═════ DOCUMENT EXTRACT

Tuesday, March 17, 2009

Josephus, Robert Eisenman, And Scholarly Agreement

Jon Curry has responded to some of what I wrote in my last post on Josephus. He largely makes vague appeals to scholarship and to Robert Eisenman in particular:

Jason will want to know how I know that what Josephus offers looks like an eyewitness report. I accept it because the scholars say it. I'm not claiming expertise myself. That's a rational position when the question is not in dispute. I don't know what their specific arguments are, but this is what they claim....

If a forger gets too detailed he can tip his hand and expose the fraud. I assume Eisenmann isn't seeing that based on the statements he makes.

And again, it's OK to accept the assertions of scholars even if you don't have first hand knowledge....It's perfectly reasonable to accept that Josephus' claims can be cross checked if experts in the field claim they can be. You would expect if that was false there would be some dispute about it....

Again, it is permissible to take the word of a scholar if what the scholar says is not disputed and you don't personally have expertise in the area....

Here is my standard. If I don't have expertise in an area I accept the claims from scholars when what the scholar says is not seriously disputed....

On the case of cross checking Jason doesn't dispute that the reason is valid. He simply demands that I go out and produce the evidence first hand that the scholar is referring to. I have no burden to do that. Jason is the one that says people like Eisenmann are inconsistent....

You'll notice that I put a lot of emphasis on points related to scholars. I argue that it is acceptable to take the scholarly position as a default position when the point is not seriously disputed. I argue that facts asserted by scholars are evidence of a point. I argue that controversial opinions by scholars friendly to one side are not very compelling.

══════════

▶ [YOUR TASKS]:
1. In one to three sentences, state why Curry finds it reasonable, according to the post about Josephus, to accept that Josephus' claims can be cross-checked.
2. Answer these from the post about Josephus:
(a) What date is given for the post?
(b) Which scholar does Curry appeal to in particular?
(c) According to Curry, what can cause a forger to tip his hand?
3. Write the next part of the post about Josephus, picking up after its final sentence.
The material has no connection to the post about Josephus.

═════ SOURCE EXCERPT

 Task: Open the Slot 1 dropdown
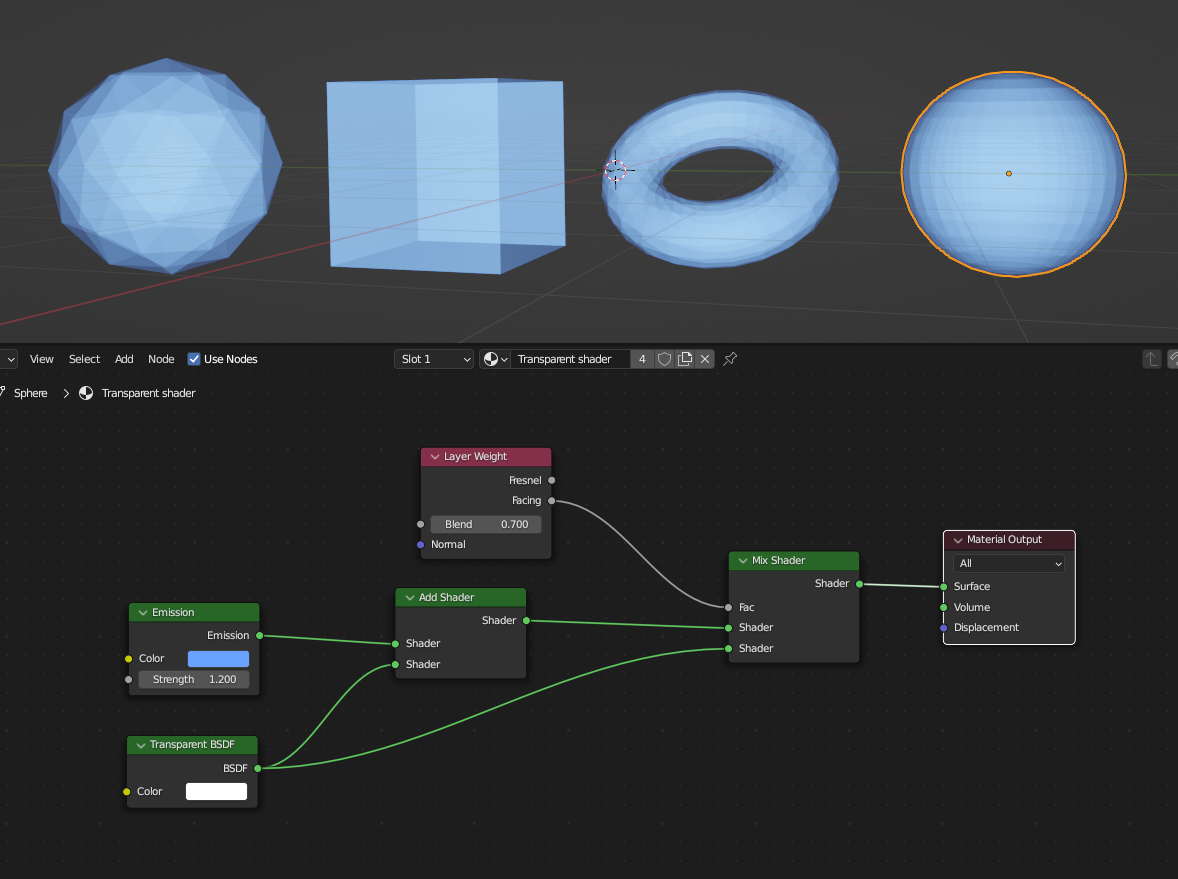point(433,358)
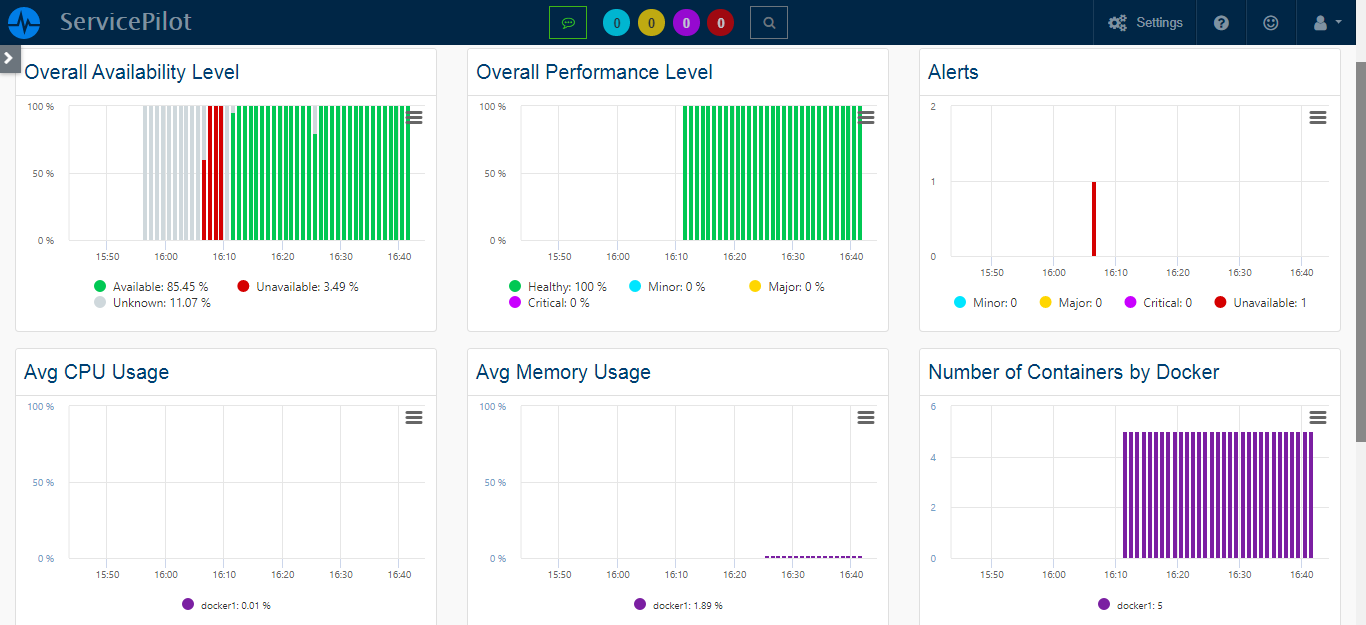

══════════

▶ [SOLVED PROBLEMS]:
1. He accepts it because experts in the field say Josephus' claims can be cross-checked. He reasons that if this were false, there would be some dispute about it.

2.
(a) Tuesday, March 17, 2009
(b) Robert Eisenman
(c) Getting too detailed, which can expose the fraud

3.
Jon hasn't demonstrated that his view of Josephus is undisputed among scholars. He hasn't even demonstrated that we should assume that his view is undisputed until we come across evidence to the contrary. Nothing in his citation of Robert Eisenman suggests that we should assume that Eisenman's view isn't disputed among scholars.

And I've given some examples of scholars disagreeing with what Jon cited from Eisenman. We're told by Eisenman:

"Josephus is, therefore, inaccurate when it comes to matters having a direct bearing on his own survival...He tells us everything he can remember within the parameters of his own necessary well-being and personal survival. For this reason, we have an encyclopaedic presentation of events and persons in Palestine in this period without equal in almost any time or place up to the era of modern record-keeping and reportage." (source)

The scholars I cited don't limit Josephus' unreliability in the manner Eisenman does. And they don't affirm his reliability in the manner Eisenman does. To accuse Josephus of embellishment and other errors in contexts other than what Eisenman refers to is to present a significantly different view of Josephus' reliability. As I documented, Steve Mason refers to Josephus' reliability as a controversial matter. In Josephus, Judea, And Christian Origins (Peabody, Massachusetts: Hendrickson Publishers, 2009), Mason lays out his own view, which is significantly less positive than Eisenman's, and refers to other scholars he disagrees with (pp. 7-43). If Jon is going to cite agreement among scholars as justification for his view of Josephus, then he needs to document that alleged agreement.

Remember, Jon thinks that the vast majority of scholars are wrong about Jesus' existence, New Testament authorship, and other issues. He's written:

"When I was a Christian I kind of just took Pauline authorship for granted, because of course mainstream critical scholarship admits that. But I also knew I didn't really know why they did, and I couldn't really defend Pauline authorship on the merits....Well of course it's not just one scholar, but even if it was I am of the opinion that the merits of the argument need to be considered first....I do have a 'commitment to skepticism' if by that you mean I do not just accept the received wisdom, especially in matters of history." (source)

To be consistent, shouldn't Jon make more of an effort to look into the merits of Josephus rather than relying so much on wisdom received from Robert Eisenman?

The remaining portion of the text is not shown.